Deputy Wilkey continued filling out the ticket until the canine officer arrived at 8:32 p.m. The stop had now persisted 22 minutes. Wilkey told the canine officer that Klaver was likely a “sovereign citizen” who was “being combative” and “trying to conceal himself.” He said that the canine officer should let him finish with the ticket before deploying the dog in case Klaver “does something stupid.” Wilkey then returned to the van and ordered Klaver to exit the van for the dog sniff. He patted Klaver down and discussed the citation with him as the dog circled the van. Klaver now told Wilkey that the tint was now off his driver’s side window.
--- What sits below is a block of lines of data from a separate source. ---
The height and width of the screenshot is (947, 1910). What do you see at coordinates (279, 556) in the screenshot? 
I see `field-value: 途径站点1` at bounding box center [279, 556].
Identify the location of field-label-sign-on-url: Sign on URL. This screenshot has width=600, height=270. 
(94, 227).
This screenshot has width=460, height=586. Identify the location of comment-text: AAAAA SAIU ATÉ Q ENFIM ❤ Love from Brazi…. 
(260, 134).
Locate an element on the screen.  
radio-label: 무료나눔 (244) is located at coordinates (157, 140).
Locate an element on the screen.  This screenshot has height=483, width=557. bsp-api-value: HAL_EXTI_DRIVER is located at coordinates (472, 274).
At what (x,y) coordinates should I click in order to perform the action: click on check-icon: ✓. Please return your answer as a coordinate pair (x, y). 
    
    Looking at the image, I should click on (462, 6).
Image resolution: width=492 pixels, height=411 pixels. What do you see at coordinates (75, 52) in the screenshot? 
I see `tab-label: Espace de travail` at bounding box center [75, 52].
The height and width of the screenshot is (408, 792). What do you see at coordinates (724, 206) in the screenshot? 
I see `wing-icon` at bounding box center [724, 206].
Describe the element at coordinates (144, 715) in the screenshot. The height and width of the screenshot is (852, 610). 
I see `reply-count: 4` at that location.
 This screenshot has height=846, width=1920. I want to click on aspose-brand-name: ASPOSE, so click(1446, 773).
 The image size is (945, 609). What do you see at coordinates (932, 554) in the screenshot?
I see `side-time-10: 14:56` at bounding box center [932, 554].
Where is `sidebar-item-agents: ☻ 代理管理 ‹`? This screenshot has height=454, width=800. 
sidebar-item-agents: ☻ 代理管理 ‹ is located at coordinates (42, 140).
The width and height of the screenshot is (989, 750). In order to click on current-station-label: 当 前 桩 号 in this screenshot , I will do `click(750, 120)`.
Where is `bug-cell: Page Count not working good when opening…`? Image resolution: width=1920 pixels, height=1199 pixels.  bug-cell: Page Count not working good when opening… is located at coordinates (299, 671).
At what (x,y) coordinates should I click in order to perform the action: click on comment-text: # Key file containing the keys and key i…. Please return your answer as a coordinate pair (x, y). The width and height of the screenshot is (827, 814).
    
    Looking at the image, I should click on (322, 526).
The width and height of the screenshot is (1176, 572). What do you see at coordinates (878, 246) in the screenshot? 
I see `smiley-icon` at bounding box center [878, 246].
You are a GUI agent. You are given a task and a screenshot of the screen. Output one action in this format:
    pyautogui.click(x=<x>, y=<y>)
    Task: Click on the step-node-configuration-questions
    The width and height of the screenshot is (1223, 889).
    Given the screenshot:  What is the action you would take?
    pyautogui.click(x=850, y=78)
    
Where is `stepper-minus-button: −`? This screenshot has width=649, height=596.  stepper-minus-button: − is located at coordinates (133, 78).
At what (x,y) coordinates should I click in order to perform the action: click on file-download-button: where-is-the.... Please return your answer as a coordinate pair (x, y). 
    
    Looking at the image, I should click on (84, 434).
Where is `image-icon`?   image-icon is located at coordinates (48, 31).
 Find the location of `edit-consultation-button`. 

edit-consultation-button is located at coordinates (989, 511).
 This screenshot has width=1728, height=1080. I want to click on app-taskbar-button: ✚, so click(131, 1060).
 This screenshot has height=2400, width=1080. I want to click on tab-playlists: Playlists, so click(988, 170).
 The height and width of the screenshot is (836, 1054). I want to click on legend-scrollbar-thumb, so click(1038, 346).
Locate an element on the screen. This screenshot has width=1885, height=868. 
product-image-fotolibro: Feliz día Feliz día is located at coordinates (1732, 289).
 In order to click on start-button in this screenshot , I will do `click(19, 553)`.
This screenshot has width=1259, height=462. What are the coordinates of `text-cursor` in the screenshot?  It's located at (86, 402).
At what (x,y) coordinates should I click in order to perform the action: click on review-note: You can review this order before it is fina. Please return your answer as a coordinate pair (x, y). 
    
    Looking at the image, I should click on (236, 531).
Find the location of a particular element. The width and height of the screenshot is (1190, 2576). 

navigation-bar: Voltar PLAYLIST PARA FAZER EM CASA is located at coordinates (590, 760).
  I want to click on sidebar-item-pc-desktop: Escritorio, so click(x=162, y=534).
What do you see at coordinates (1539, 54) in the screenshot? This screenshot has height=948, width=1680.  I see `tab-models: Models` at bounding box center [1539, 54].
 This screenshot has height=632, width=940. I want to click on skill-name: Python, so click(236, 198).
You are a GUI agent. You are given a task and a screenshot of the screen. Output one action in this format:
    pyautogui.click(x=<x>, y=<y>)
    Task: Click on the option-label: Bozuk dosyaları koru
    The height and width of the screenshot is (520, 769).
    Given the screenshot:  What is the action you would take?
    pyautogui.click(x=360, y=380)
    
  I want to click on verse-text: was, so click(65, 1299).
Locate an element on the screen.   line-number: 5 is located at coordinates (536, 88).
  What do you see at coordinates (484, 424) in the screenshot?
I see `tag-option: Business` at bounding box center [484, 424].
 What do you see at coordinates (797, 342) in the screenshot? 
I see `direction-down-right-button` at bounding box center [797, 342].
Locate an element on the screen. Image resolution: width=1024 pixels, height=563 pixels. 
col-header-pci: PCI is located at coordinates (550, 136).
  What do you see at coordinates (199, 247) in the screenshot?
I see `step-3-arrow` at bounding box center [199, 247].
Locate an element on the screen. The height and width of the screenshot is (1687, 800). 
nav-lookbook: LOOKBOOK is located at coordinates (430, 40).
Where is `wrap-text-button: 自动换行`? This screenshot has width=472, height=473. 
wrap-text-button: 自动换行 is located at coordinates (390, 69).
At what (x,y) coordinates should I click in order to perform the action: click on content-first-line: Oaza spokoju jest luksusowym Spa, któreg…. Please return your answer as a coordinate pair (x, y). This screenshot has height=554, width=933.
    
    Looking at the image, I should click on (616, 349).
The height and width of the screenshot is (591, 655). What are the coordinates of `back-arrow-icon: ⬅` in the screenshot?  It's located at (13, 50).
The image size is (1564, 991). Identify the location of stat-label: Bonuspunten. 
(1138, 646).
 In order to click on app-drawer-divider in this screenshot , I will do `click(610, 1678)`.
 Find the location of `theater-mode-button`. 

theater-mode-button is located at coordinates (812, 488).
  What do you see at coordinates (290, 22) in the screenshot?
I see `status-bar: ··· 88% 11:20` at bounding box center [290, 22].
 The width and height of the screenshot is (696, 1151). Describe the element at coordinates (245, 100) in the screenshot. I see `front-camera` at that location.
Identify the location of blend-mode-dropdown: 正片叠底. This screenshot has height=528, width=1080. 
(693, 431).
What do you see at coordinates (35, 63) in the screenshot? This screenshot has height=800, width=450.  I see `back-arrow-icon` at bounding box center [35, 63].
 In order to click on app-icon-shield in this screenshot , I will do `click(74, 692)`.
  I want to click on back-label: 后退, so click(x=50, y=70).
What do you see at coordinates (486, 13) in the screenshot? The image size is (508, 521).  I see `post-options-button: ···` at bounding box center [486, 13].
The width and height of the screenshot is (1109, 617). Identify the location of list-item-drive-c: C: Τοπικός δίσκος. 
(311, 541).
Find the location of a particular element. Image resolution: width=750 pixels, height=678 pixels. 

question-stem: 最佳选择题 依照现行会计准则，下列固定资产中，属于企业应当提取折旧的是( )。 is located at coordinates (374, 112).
At 8:40 p.m. Deputy McRae told Wilkey (and an incredulous Klaver) that the dog had alerted to drugs in the van. McRae and Wilkey then searched the van for five minutes. They found nothing. Wilkey again asked Klaver whether he had drugs. Klaver again answered that he did not. As Klaver signed the citation, he said to Wilkey: “In case you were wondering, I have muscular dystrophy.” Wilkey replied: “That’s all you had to say, sir.” Klaver then drove off at 8:50 p.m.
Mr. Klaver filed a pro se lawsuit against Wilkey and McRae (among others). The defendant officers moved for summary judgment. The Court denied the motions on the ground that the officers unreasonably prolonged the stop without reasonable suspicion that Klaver possessed illegal drugs. The defendant officers filed an immediate appeal on qualified immunity grounds. The 6th Circuit issued an opinion on November 3, 2022.
The Fourth Amendment prohibits police officers from prolonging a traffic stop beyond the time necessary to investigate (and write a ticket for) a traffic violation unless the officers have reasonable suspicion that the stopped vehicle’s occupants are engaging in other crimes. Rodriguez v. United States, 575 U.S. 348, 354-56 (2015).
1. Did Wilkey and McRae prolong the stop beyond the time necessary to resolve the window-tint violation?
2. If so, did they have reasonable suspicion to believe that Klaver was engaging in other crimes?
The 6th Circuit held that a reasonable jury could find that both Wilkey and McRae unreasonably prolonged the stop.
The 6th Circuit upheld the denial of qualified immunity to the officers, noting that, “[w]e have a mountain of caselaw indicating that heightened nerves represent weak evidence of wrongdoing and cannot be the primary justification for a stop.